In other words God is saying, “Always keep me in your sight. Remember who you are; a people chosen to be a light to all the world.”

I know for me, sometimes I let my dreaming, my ambition, my hunger for influence and status in the world distract me from where God wants me to be. I often get caught up in how my life will impact the world I forget how God’s world will impact my life. I like this text because it haunts me. When I mark an achievement in my life, this text reminds me of how fleeting worldly success is. When I hear the siren call to worldly power and status, this text calls me to greater humility. When I am tempted to wonder if the grass is somehow greener in another pasture, this text calls me to stronger commitment among the people I am called to serve.

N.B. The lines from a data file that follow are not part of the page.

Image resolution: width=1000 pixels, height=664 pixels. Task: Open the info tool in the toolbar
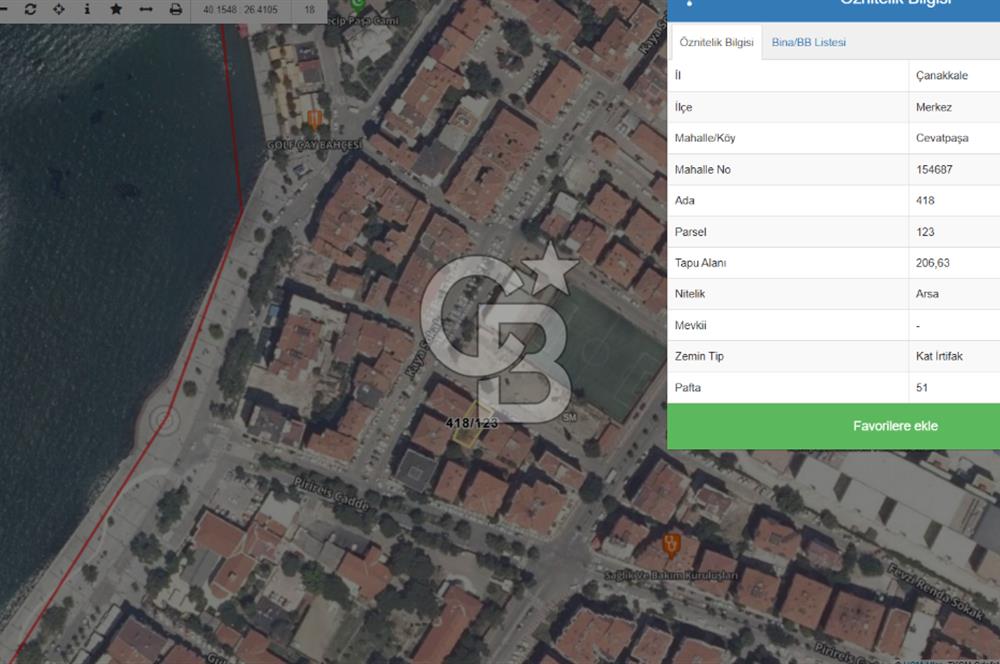(87, 9)
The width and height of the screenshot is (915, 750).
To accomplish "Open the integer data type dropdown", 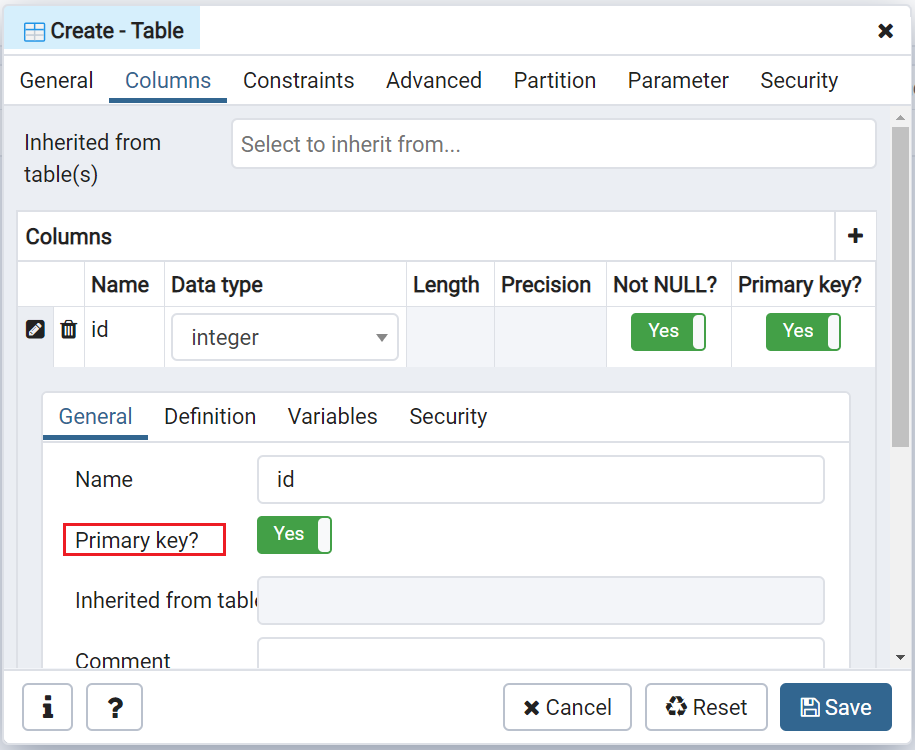I will (x=285, y=338).
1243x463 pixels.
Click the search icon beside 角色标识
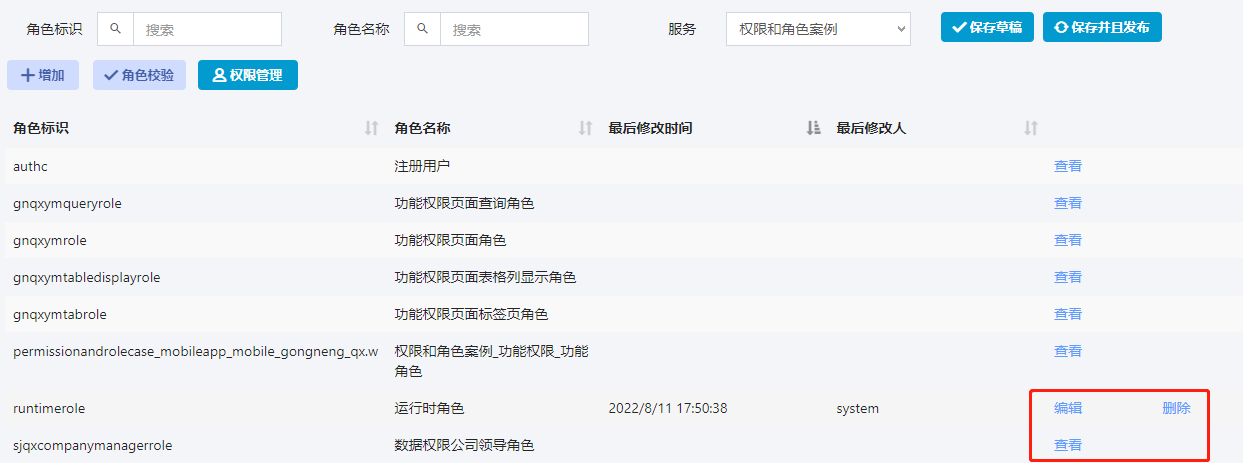[x=115, y=29]
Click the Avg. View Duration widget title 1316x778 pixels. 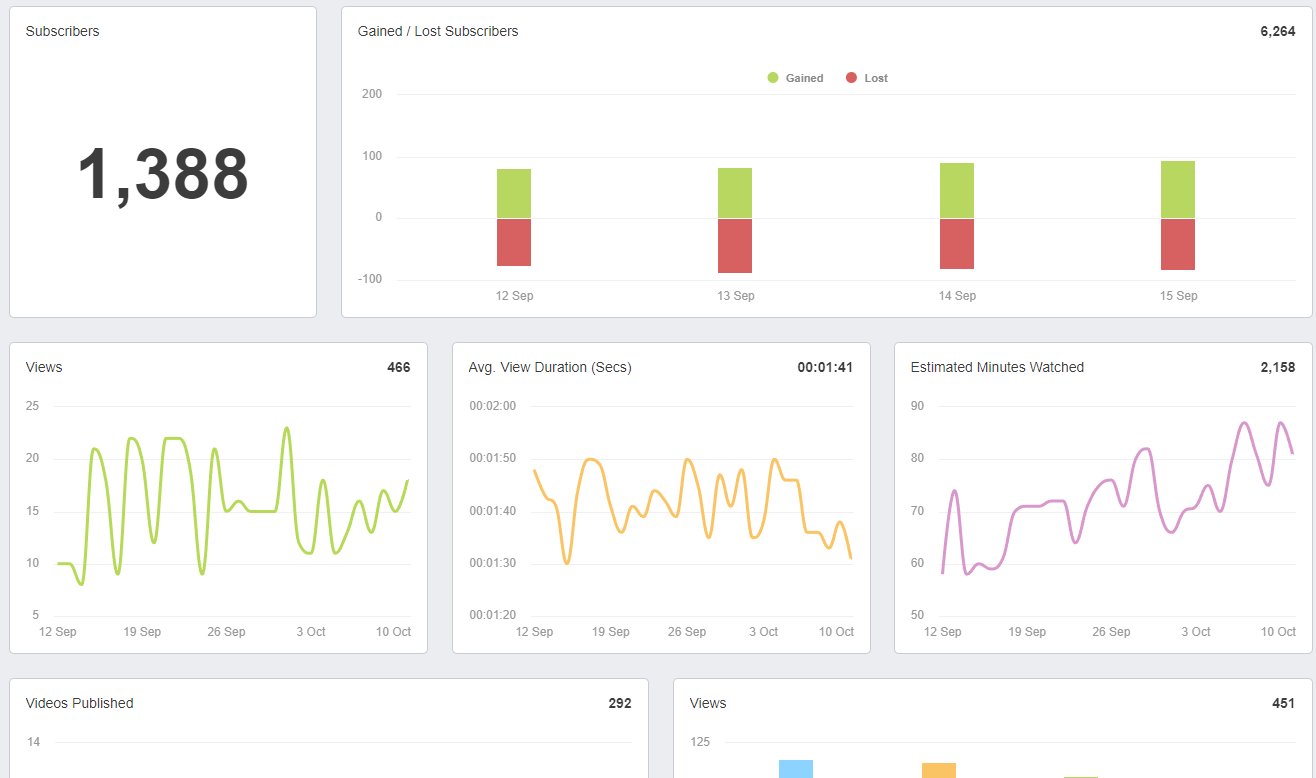coord(549,367)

But perhaps mostly, this text calls me to my knees to kneel in repentance, prayer, and to seek after the one who named me and claimed for his own. I think this is God’s message for us as people of God, God is asking us, Why do you spend your lives chasing after shadows that flicker and die, when what I’m offering lasts forever? I don’t need your riches. Instead of a big cheque, bring me your tears, bring me your diseases, bring me your broken heart. Instead of fancy buildings all I need from you is that which the world asks that you hide: your sickness, your sorrow, your loneliness.

This is kind of offering that God wants; for us to bring our brokenness and pain and to lay it at the foot of the cross to be crucified with Jesus, so we can rise with him in the freedom that belongs to the children of God. Jesus is offering us the love that sweeps us into eternity: unlimited life, love-filled life; joy-filled life; deathless life!